**STATED TASK**
Which lines in the listing below contain the string "File"? Find each one and copy it out, treating uppercase and lowercase letters as different.

**DATA LISTING**
---------------
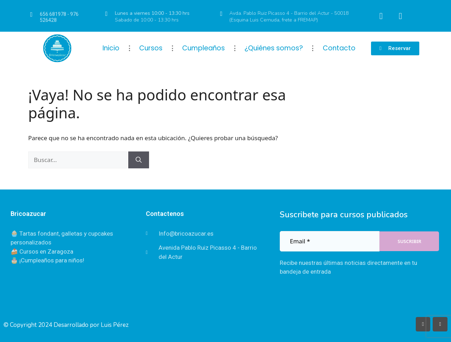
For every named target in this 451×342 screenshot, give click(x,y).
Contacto (339, 48)
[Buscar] (138, 159)
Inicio (111, 48)
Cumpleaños (203, 48)
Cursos (150, 48)
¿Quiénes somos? (274, 48)
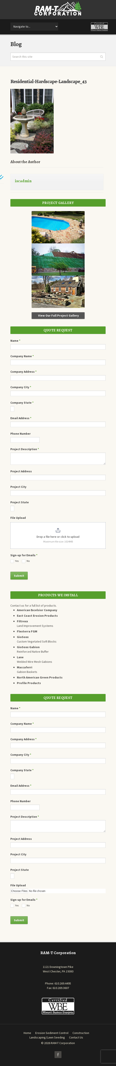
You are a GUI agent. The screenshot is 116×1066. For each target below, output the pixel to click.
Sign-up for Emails (23, 555)
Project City (18, 487)
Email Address (20, 418)
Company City (20, 387)
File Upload (18, 518)
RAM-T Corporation (63, 1043)
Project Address (21, 471)
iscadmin (23, 181)
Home (27, 1033)
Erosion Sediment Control (51, 1033)
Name (15, 341)
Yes (14, 561)
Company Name (22, 356)
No (26, 561)
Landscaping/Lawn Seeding (47, 1037)
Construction (80, 1033)
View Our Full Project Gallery (58, 315)
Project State (19, 502)
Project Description (24, 449)
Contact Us (76, 1037)
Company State (22, 403)
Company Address (23, 372)
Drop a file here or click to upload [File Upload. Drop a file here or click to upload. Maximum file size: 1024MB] (58, 537)
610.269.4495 (63, 983)
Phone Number (20, 434)
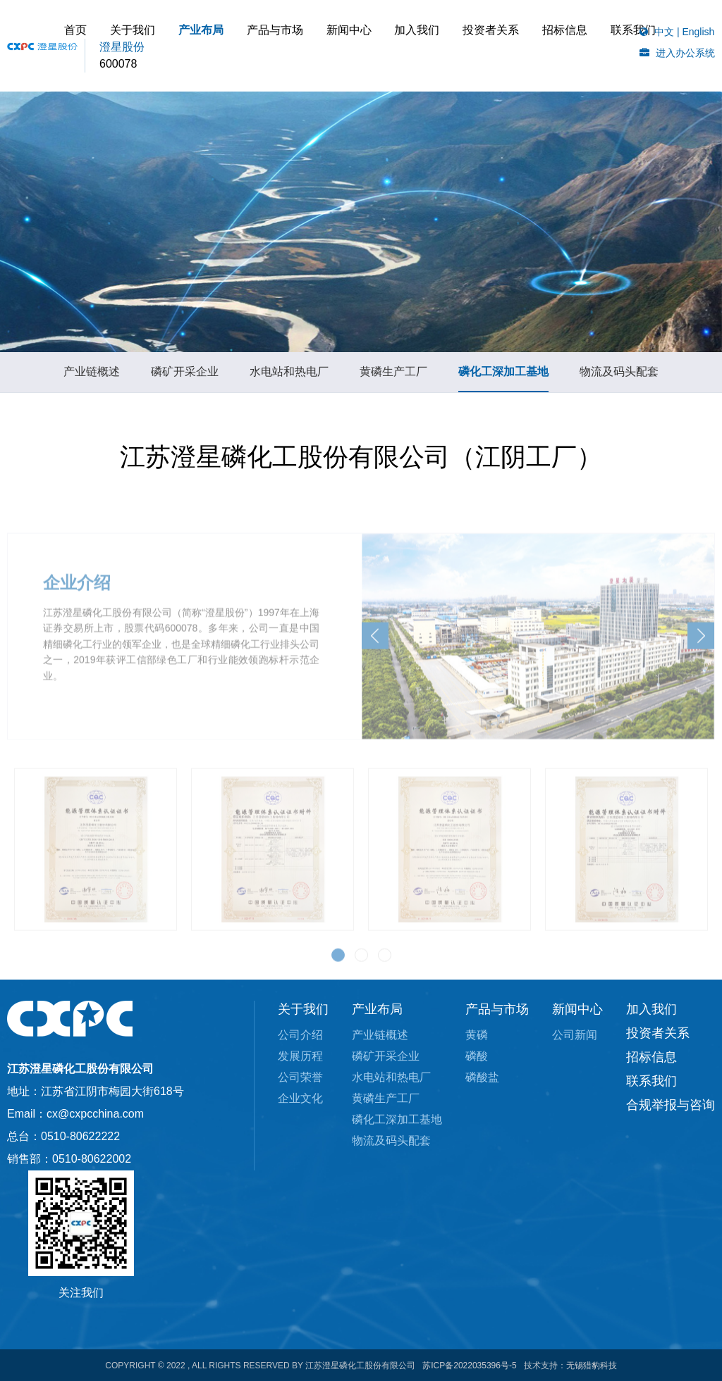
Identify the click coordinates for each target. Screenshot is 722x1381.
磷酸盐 (482, 1077)
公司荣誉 (300, 1077)
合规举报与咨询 (670, 1105)
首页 (208, 45)
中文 (664, 31)
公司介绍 (300, 1035)
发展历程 (300, 1056)
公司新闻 (574, 1035)
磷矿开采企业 (185, 377)
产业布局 (305, 45)
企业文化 (300, 1098)
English (698, 31)
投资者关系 (538, 45)
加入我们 (478, 45)
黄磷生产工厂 (393, 377)
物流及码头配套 (619, 377)
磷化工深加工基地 (503, 377)
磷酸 (476, 1056)
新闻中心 (425, 45)
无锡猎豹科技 (591, 1365)
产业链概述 (91, 377)
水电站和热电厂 (289, 377)
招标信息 (220, 88)
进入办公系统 (685, 52)
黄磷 (476, 1035)
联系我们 (544, 88)
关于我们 (251, 45)
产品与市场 (365, 45)
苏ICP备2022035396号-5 (469, 1365)
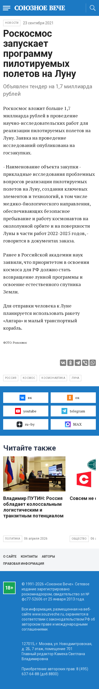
---------------
**SOLUTION TO THE PROBLEM**
File Upload (18, 518)
Drop a file here or click to upload [File Upload. Drop a file here or click to upload. Maximum file size: 1024MB] (58, 537)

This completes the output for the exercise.